Thousands of civilians have filled the town, and thousands more are swelling existing camps and new sites in nearby districts.

School provides shelter for thousands

Twenty kilometres away, Vijay Selvarajah arrived on Saturday morning at the school where he is principal, hoping to catch up on some extra work. Instead, he discovered the classrooms, corridors, and open spaces filled with bedraggled and frightened people who had fled their homes.

“There were more than 5,000 people in and around the school,” he says. “The community was trying to feed them. We called the teachers and began registering them, and we’re still registering them. Most of our 1,200 students are just staying at home, but we’ve managed to keep three classes going for students with important exams.”

And people keep coming. The condition of the school is ample demonstration of the importance of UNICEF’s sanitation response. The air is heavy with the reek of human waste, unwashed clothes and bodies, burning firewood and cooking. Even though three hand-pumps have been installed in recent days and water bladders and tanks are being set up, more water is needed.

The grounds are littered with faeces and great patches of urine. Children urinate against walls, on tents and near water sources. School furniture has been burned for firewood.

Sanitation and supplies for camps

UNICEF has been responding to the crisis here with emergency aid in the form of high-energy biscuits, therapeutic food, cooking utensils, clothes, school uniforms, around 300 water points and almost 500 latrines. To deal with the mobility of the displaced population, UNICEF has developed latrines that can be erected in a day and dismantled quickly, if necessary, to follow the displaced to a new location.

Although a row of latrines is under construction at the school in Batticaloa, it’s clear that more are needed as people keep coming in from the countryside. This chaos is reproduced in dozens of camps and sites, as agencies struggle to gather information about who is going where and what is needed – and then manage the logistics to deliver emergency supplies.

In a single day at one camp, non-governmental organizations registered more than 10,000 new arrivals. Between 50,000 and 60,000 people have been displaced in the past few days, joining the 80,000 already forced from their homes into the camps that have littered the Batticaloa district since the fighting resumed last year.

‘We’re just trying to keep up’

More than 30,000 students in and around the town have stopped attending almost 100 local schools. The head of UNICEF’s response operations in Batticaloa, Christina de Bruin, says that while many schools are overwhelmed by the displaced, simple fear has emptied others.

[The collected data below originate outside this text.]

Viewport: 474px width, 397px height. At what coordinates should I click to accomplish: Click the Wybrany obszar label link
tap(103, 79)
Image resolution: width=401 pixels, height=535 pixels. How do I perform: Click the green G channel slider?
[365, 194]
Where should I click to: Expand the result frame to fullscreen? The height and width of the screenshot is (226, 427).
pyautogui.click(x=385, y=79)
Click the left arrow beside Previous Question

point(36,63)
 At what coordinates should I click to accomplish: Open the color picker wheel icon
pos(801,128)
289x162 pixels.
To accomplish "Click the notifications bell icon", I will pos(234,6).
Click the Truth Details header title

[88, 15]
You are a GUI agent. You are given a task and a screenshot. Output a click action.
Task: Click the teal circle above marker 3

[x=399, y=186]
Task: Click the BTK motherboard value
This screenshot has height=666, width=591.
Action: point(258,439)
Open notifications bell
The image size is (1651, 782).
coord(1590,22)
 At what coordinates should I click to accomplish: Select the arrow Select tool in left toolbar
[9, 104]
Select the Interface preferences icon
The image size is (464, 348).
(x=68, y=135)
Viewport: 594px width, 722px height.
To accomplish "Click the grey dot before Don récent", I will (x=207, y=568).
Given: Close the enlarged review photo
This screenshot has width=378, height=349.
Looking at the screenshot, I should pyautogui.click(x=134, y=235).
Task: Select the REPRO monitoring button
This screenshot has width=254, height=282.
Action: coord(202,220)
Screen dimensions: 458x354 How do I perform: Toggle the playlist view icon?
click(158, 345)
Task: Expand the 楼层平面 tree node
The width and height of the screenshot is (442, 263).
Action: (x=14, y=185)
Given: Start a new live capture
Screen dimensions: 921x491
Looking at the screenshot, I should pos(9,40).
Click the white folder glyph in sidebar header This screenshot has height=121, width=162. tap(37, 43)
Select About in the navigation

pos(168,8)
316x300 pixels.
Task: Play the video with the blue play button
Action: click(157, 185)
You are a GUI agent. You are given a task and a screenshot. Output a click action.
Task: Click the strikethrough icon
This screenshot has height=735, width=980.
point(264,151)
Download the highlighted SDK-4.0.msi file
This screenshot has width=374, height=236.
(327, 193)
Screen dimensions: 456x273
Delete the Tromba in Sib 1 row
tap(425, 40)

“The sound of multi-barrel rockets being launched is just terrible,” she notes. “We know parents and children are staying away from school because they are too scared to go.” For those who are trying to continue their studies, says Ms. De Bruin, UNICEF is working with the education authorities to set up extra classroom space and organize additional shifts for students in the afternoons.

Ms. de Bruin’s radio crackles, a report is acknowledged.

“A lot of these people have been displaced, three, four or half a dozen times,” she says. “They’re just managing, and we’re just trying to keep up with them. And it’s simple stuff, like making sure they can find clean water and stay clean.”

Then she climbs into a car and drives to yet another site where this ‘simple’ work goes on.